My side of the contract was to aim to offer the best possible versions of everything we need for our everyday, taking into account:
– methods of growing – organic/biodynamic/permaculture rather than chemical industrial
– packaging – reusable or compostable rather than plastic bags for landfill
– trade practices – fair rather than foul
– wholeness – difficult to define, but something to do with the inner spirit and intention, something to do with life force

But I knew nothing about retail, because I am an artist and an idealist. I didn’t take into account that the organic people don’t always care about plastic bags, and the zero waste people don’t always care about organics, and the fair trade people don’t always care about either, and the spiritual people don’t always care about the material conditions of the everyday world.

Some of the beautiful people who support this project are artists and idealists too, and even though they might not have a whole ton of cash, they make sure that some of it comes to Greenspace each week. For that I am super grateful. And I just need a few more of you, maybe 20% more on a good week if we want to talk numbers.

There is so much beauty here, new and lovely things coming in every month as I face my fear and loathing of account application forms and sign up with lovely producers who are making the things that make our world go around more beautifully, more ethically & connectively.

So I guess your side of the social contract is deciding if a place like Greenspace is important enough to bring your dollars to each week, because in a world dominated by business, that’s what it comes down to. I haven’t been savvy enough to get a government or council grant to do this good work, although I am stoked that those things exist. Instead I was lucky enough to have some cash left over from letting something precious go to feel that I could make it happen (it wasn’t enough, but feeling that it was got me started).

But still there is not quite enough money. It’s so close, but now I am at the point where if I don’t figure out how to get a holiday, I might be having to quit completely. I don’t want to be dramatic, but I do want to be able to pay another person or two to do a day or two so that I can start to hand this project over to the community a little more.

I have been thinking about green money and how Greenspace can be more of a centre for consumer activism, which is a capitalisty way of saying people who want to create a world where life is more beautiful everyday for everyone, and where we don’t ignore important things like working conditions for growers, like poisoning the soil, like throwing ever more shit into landfill, and where we put our money where our heart is.

One way of doing green money is to give you $110 Greenspace dollars for $100 standard ones, or to give you a $10 Greenspace voucher to spend next time whenever you spend $100. Or to ask you to find out if there are people in your life who would take Greenspace vouchers as payment.
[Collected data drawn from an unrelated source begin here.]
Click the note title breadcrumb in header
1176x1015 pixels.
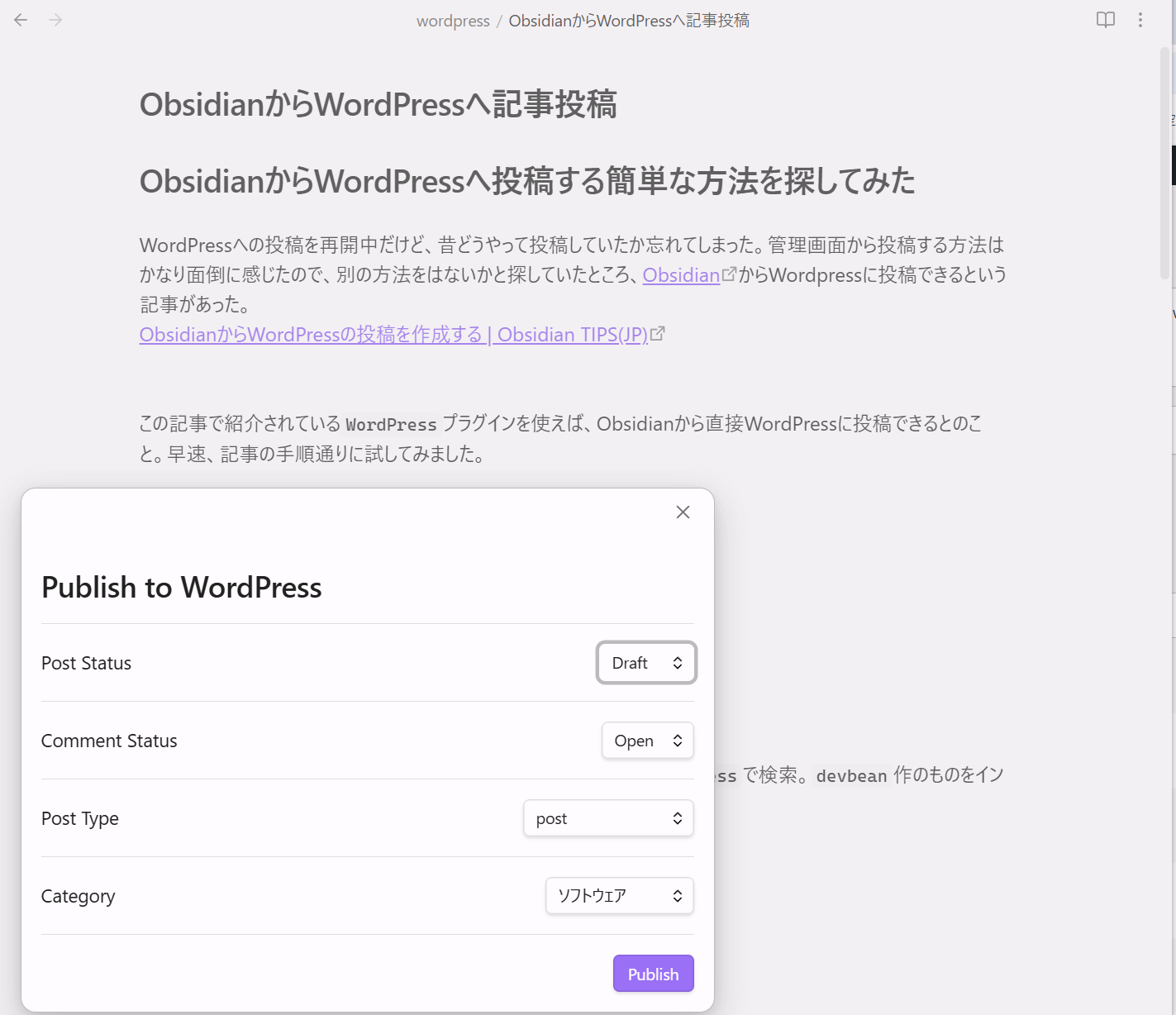(x=628, y=21)
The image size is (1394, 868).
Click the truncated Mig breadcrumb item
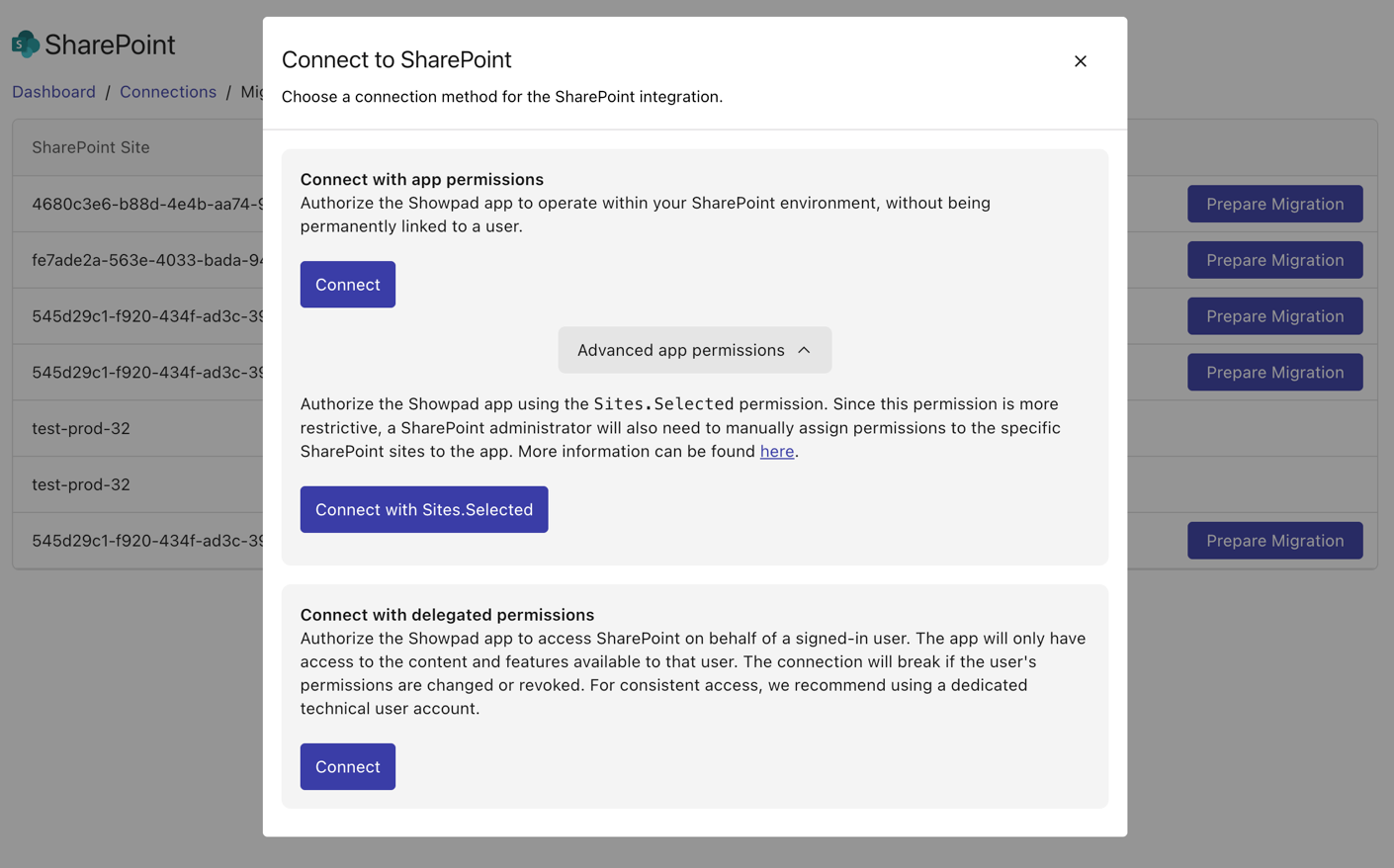[x=252, y=91]
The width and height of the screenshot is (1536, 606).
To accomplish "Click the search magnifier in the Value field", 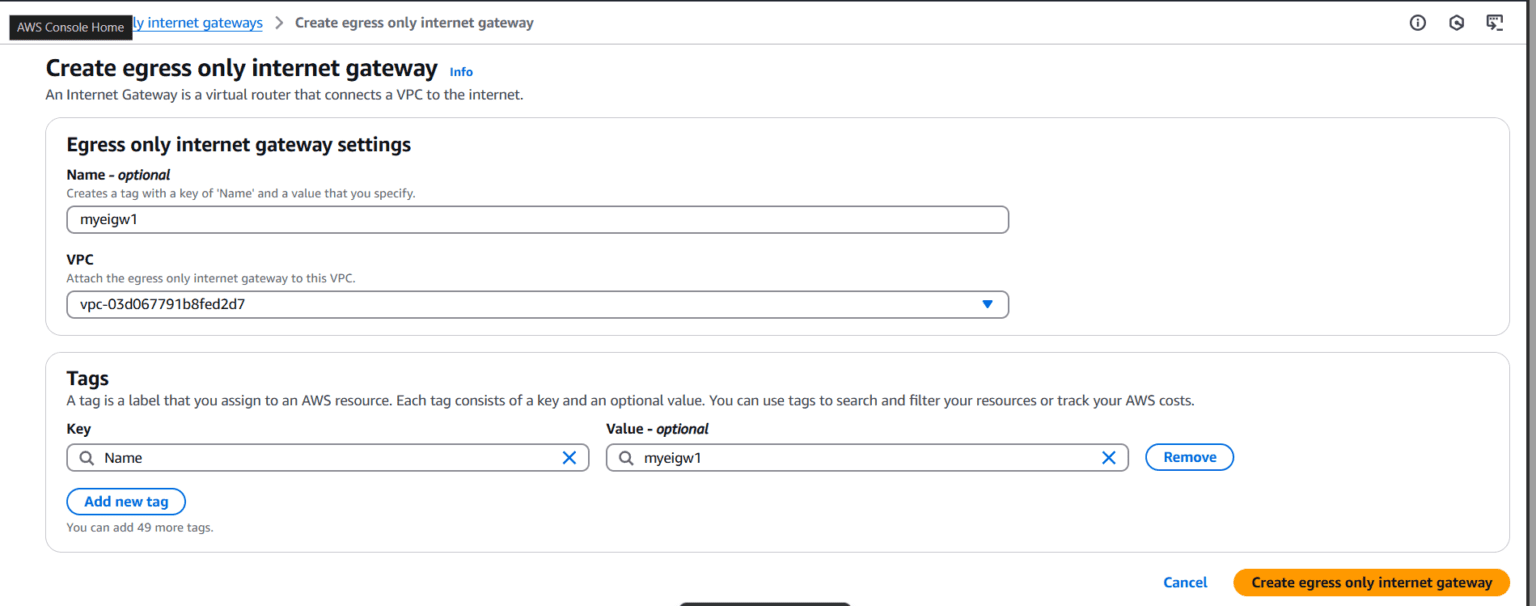I will click(x=626, y=457).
And to ask you to donate on Patreon while I figure it out. I am not sure how to work it, but I am still excited about the potential at Greenspace, and still need to keep asking you to spend your money here.

It’s late now, and this doesn’t make quite enough sense, but I am going to publish anyway, and will see if I can fix it tomorrow. And I sort of suspect not that many people will read this far, so it probably is ok either way.

Mostly I really need a holiday. To get a holiday, I need some staff… to get some staff, I need some money… so bring your money to Greenspace for sharing all the good times around!

 

P.S. if you find that things are a bit more expensive at Greenspace than at other spaces, do let me know as I slowly but surely want to remedy that – when I first started I wanted to be able to provide the goodest goods for the best price, but my lovely accountant recommended otherwise as it became clear in the early days that the priority was paying rent rather than offering this cheapest bestest things service! Rest assured that all those extra dollars have gone to keeping the Greenspace dream alive, and not into heating my indoor pool.

Oh, and you can get a hefty discount on your Greenspace goods by volunteering a couple of hours a week, basically a co-op style situation. Pop in to the shop to talk about this or any other thing, you know I love a good yarn.